MaySartonMay Sarton did her best to become a household name. At her death in 1995, she had written 53 books: 19 novels, 17 books of poetry, 15 nonfiction works including her acclaimed journals, 2 children’s books, a play, and some screenplays. She ran away to join the theatre aged seventeen, went bankrupt and switched to writing, was friends with Elizabeth Bowen, had tea regularly with Virginia Woolf, translated from the French with Louise Bogan. Her early work was highly acclaimed, then she fell out of fashion, though never quite out of print. Her reputation spread more through word of mouth, on college campuses and amongst feminists (especially after she came out as a lesbian in 1965). Towards the end of her life, she became better known for her frank discussion of loneliness and aging in her non-fiction.

And yet she is relatively little-known outside the world of poets and feminists. Gertrude Stein, with her meagre output and difficult style, is better-known as a grande dame of literature than May Sarton. Sarton herself blamed this on her refusal to ‘play ball’, because she did not buy into the academic world of teaching poetry or do the rounds at writers’ conferences. However, as I read her collected poems, I also thought that maybe her poetic style has something to do with it.

Her style is too simple (deceptively so), for those who like their feelings to be raw and overpowering, or else carefully hidden in layers of metaphor. She is not experimental or loud. In fact, she reminds me of a favourite middle-aged aunt: at one with nature, supremely cultured and civilised,  a delightful conversationalist, but a bit old-fashioned and unadventurous in poetic form. Yet a multitude of emotions – all human emotion – is contained within the seemingly tame confines of her verse.  All of the big themes of life: truth, beauty, love, loneliness, fear, ageing, illness are treated here. They are just not paraded about on a baroque stage, carrying out elaborate theatrical gestures.

There is pure joy at loving and being loved, careful observations of nature:

And then suddenly in the silence someone said,

“Look at the sunlight on the apple tree there shiver:

I shall remember that long after I am dead.”

Together we all turned to see how the tree shook,

How it sparkled and seemed spun out of green and gold,

And we thought that hour, that light and our long mutual look

Might warm us each someday when we were cold.

And I thought of your face that sweeps over me like light,

Like the sun on the apple making a lovely show,

So one seeing it marveled the other night,

Turned to me saying, “What is it in your heart? You glow.”

Not guessing that on my face he saw the singular

Reflection of your grace like fire on snow –

And loved you there.

CollectedPoemsMany of her poems are love poems, and also suffused with prayer and spirituality, which perhaps are topic which have fallen slightly out of fashion. Her emotions are carefully restrained and calibrated, rather than given free rein: the ‘stiff upper lip’ is perhaps not perceived as an asset in poetry. And of course, she loved classical poetic forms, although she was able to (and did, on occasion) write exhilarated bursts of free verse. In an interview, she talks about the power of metre and beat in poetry: ‘The advantage of form, far from being “formal” and sort of off-putting and intellectual, is that through form you reach the reader on this subliminal level. I love form. It makes you cut down. Many free verse poems seem to me too wordy. They sound prose-y, let’s face it…. Very few free verse poems are memorable.’

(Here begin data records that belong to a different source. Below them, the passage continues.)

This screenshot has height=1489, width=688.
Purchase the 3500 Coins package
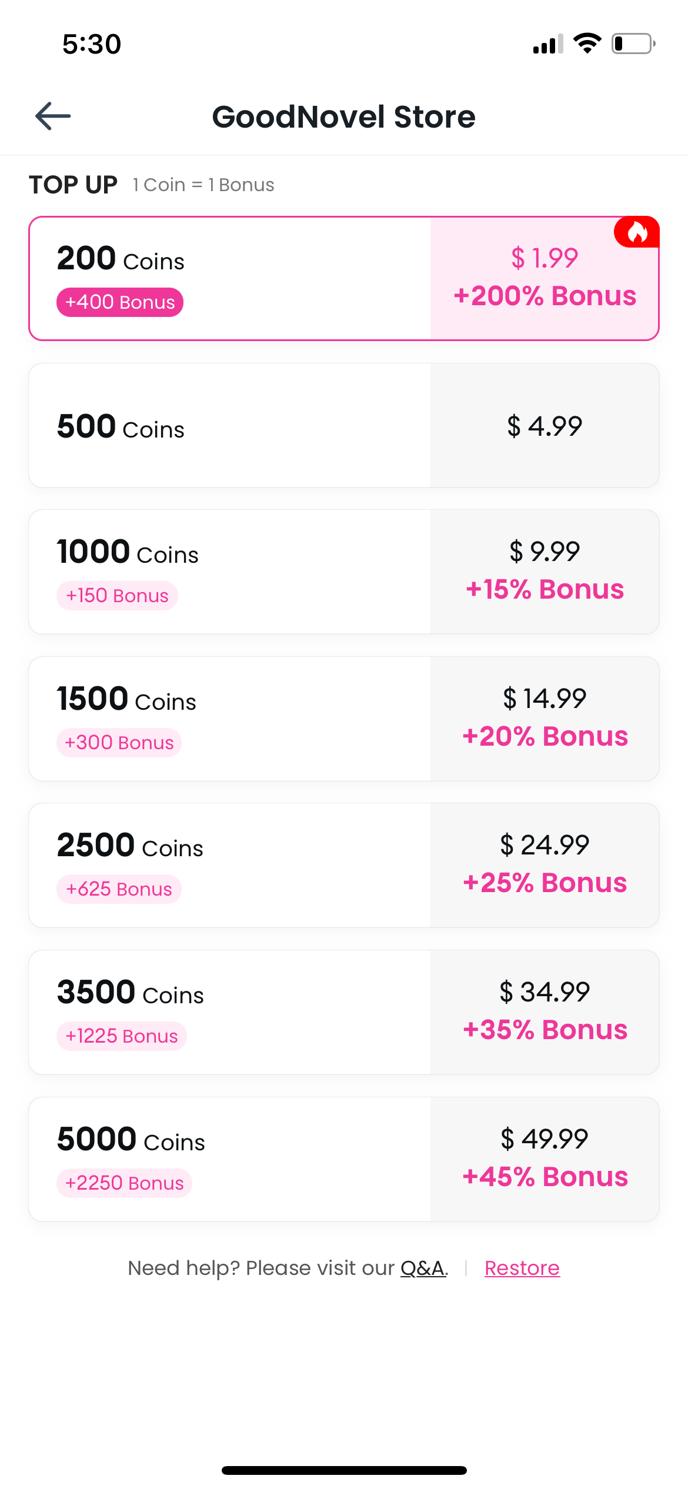pyautogui.click(x=229, y=1012)
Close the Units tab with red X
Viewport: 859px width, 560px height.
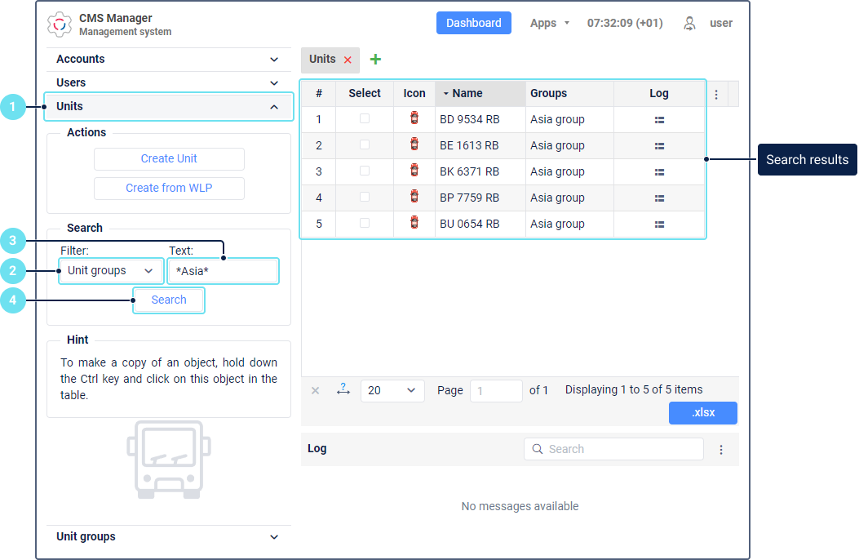[348, 60]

There is indeed great musicality in her poetry, as well as references to music throughout:

We enter this evening as we enter a quartet

Listening again for its particular note

The interval where all seems possible,

Order within time when action is suspended

And we are pure in heart, perfect in will.

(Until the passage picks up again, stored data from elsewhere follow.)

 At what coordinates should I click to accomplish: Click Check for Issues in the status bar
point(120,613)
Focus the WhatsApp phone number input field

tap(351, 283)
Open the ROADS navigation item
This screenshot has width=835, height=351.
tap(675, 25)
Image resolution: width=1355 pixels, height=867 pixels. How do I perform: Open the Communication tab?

Some poems (especially later ones) seem little more than jotted down observations, and she does not always resist the temptation of a lazy cliché or facile rhyme. At times, she even has a tendency to preach (in her poems written at the time of the Vietnam War for instance). Yet there is no doubting the sincerity of her introspection, her powers of observation of nature, or how seriously she does take her poetry. Some of her descriptions of the essence of poetry will make any poet shiver in recognition:

It is not so much trying to keep alive

As trying to keep from blowing apart

From inner explosions every day. […]

Prisoner at a desk? No, universe of feeling

Where everything is seen, and  nothing mine

To plead with or possess, only partake of,

As if at times I could put out a hand

And touch the lion head, the unicorn.

Not showy, not immediately life-changing, but the kind of poetry that seeps through your pores gradually. I’m glad that Open Road Media are reissuing her Collected Poems. I’m also curious to read her journals now and hope they are still in print. The kind of writing to savour, to dip in and out of, like going to have tea every week with your favourite aunt.

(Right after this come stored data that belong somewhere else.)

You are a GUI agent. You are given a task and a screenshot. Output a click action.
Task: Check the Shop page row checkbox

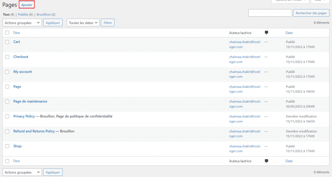click(x=7, y=146)
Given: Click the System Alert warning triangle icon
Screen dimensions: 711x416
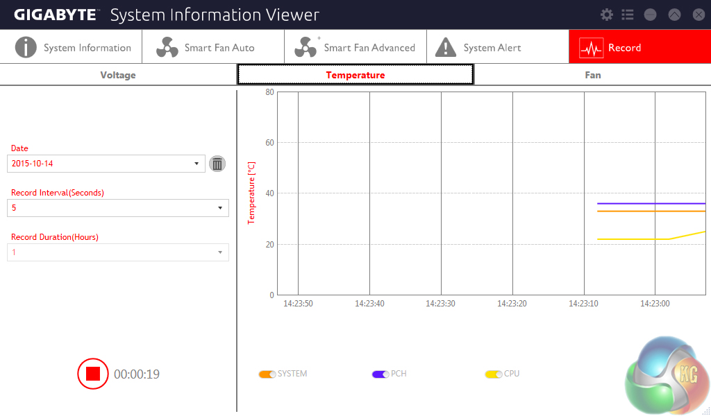Looking at the screenshot, I should (x=445, y=47).
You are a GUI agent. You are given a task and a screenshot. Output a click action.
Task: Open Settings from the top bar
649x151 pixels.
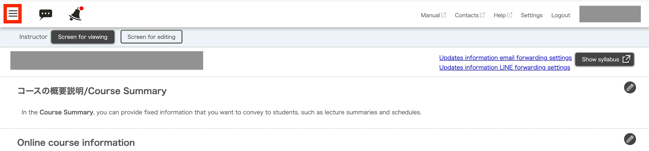531,15
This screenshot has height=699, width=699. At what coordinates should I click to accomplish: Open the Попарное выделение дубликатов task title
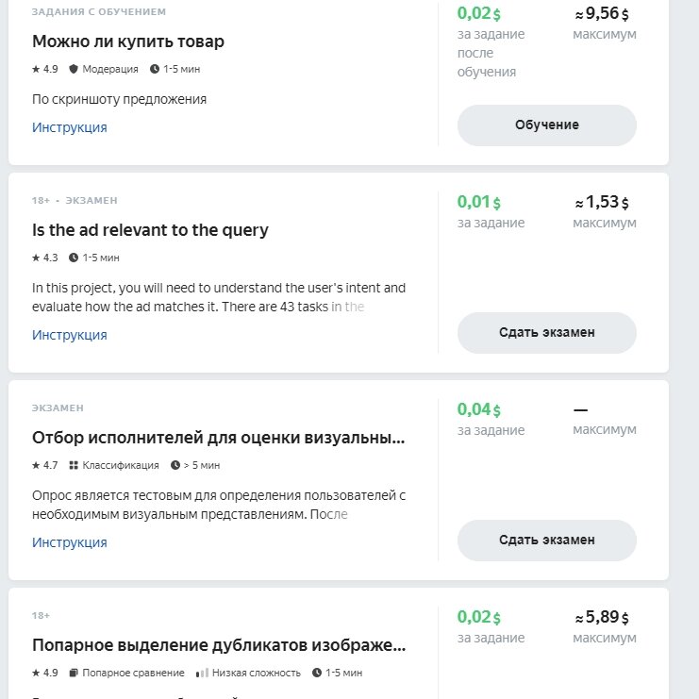point(219,645)
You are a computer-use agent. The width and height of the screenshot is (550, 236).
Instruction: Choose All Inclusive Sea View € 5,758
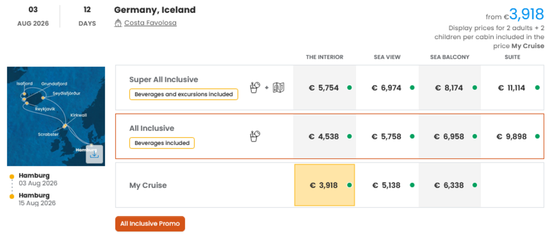387,137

One interesting final point about the difficulty of reading poetry ebooks.The publisher comments on this in the introduction: how, because of the shape-shifting qualities of electronic type, it is hard to see the exact visual layout of lines as the poet imagined them. I also find it much harder to remember certain poems or find them again to quote from them. I think I will stick to print copies for poetry collections of more than 1-2 poems in the future.